Article : Clint / Les Antennes

Retrouvez ci-dessous mon article pour les Antennes écrit à la suite d’une rencontre avec un jeune à Grenoble.

Homeless

Je suis un jeune homme de vingt quatre ans. Appelons moi Clint, enfant, j’adorais les films avec Clint Eastwood et j’ai dû changer de nom, l’ancien appartenait à une vie dont je ne me souviens pas. L’ancien représentait un foyer, une famille, la chaleur et la simplicité d’un café le matin en regardant les infos avant de partir au boulot. Clint, ça représente ma vie actuelle, la rue.

On me lance des regards tantôt inquiets tantôt agressifs, pensent-ils que j’ai choisi cette vie ? Pensent-ils que me tenir là, sur un morceau de carton détrempé avec mes deux chiens et affamé est un choix ? J’ai été curieux, je n’aurais pas dû. Une pétition circule sur le net, avancée technologique qui ne m’est que rarement accessible, pour nous virer. Les commentaires sont accessibles à la vue et la mienne s’est posée sur des mots que je rêve d’oublier. On nous traite de faux pauvres, de marginaux volontaires, de parasite de cette société et j’en passe. Je ne comprends pas cette animosité, on est là, on existe, pensent-ils que nous parquer à l’extérieur de la ville changera le problème ? Des ghettos, des favelas, voilà notre avenir ?

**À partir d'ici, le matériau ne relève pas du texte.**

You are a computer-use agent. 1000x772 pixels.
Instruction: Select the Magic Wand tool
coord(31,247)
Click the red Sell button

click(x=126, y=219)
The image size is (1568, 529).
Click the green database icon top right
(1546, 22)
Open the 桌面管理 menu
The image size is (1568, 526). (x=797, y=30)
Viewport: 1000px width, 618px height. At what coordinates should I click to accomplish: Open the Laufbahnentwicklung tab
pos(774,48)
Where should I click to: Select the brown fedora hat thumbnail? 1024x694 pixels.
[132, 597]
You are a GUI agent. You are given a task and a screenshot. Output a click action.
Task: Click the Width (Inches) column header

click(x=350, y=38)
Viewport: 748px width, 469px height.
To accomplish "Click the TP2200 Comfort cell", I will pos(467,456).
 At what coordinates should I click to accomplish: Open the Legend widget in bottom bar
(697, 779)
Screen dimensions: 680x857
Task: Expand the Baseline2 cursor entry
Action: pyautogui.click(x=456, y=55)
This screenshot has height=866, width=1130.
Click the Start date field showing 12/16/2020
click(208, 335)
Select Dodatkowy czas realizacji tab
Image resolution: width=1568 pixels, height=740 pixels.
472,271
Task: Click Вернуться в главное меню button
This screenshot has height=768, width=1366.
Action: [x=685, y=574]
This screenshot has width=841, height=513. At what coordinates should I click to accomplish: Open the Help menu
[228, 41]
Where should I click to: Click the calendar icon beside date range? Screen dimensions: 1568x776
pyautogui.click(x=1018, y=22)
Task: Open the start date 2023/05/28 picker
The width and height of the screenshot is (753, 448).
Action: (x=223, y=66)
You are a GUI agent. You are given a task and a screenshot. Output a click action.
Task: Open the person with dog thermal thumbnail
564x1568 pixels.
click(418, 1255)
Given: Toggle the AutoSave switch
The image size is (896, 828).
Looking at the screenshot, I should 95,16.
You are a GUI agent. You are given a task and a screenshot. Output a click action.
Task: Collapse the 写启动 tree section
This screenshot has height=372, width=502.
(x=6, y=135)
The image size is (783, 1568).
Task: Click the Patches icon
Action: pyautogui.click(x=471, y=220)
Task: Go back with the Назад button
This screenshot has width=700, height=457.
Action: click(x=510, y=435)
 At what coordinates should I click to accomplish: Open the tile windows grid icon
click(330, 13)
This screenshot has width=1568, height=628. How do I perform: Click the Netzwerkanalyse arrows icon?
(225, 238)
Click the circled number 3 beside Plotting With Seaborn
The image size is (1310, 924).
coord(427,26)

J’ai passé une mauvaise nuit, écrasé par la chaleur et les poumons plein d’un air vicié de pollution, agité par cette impression d’être indésirable. Plus que jamais auparavant, je me suis senti poussé, je pouvais presque sentir des mains dans mon dos. Et puis j’ai eu cette crise de colère, seul, je me suis emporté contre tout, n’importe quoi, la vie, la rue, les autres. Je n’ai d’autre souhait que d’être accepté, le rejet empire mon état. Il fait chaud, mes vêtement puent, je suis en nage et j’aimerais cogner quelque chose, pas quelqu’un. Je ne suis pas quelqu’un de violent, mais ces mains qui me poussent hors du seul endroit où vivre n’est pas un calvaire me révoltent.

Ne sommes nous pas humains ? Cette pétition me révolte, tant parce qu’on nous rejette mais aussi parce qu’on ne nous comprends pas. Je ne demande qu’à partager cette expérience de la vie, cette souffrance quotidienne. Mais qui serait prêt à le faire ? On nous traite de faux pauvre, mais à votre avis, si j’avais un appartement ou au moins un coin de jardin, un endroit à moi, est-ce que je resterais à subir le regard froid et indifférent des passants ? J’ai fait de mauvais choix, bien sûr, je n’en suis pas fier et ceux ci sont de ma seule responsabilité mais s’il y en a bien un que je n’assume pas, c’est d’avoir à vivre sous vos fenêtres.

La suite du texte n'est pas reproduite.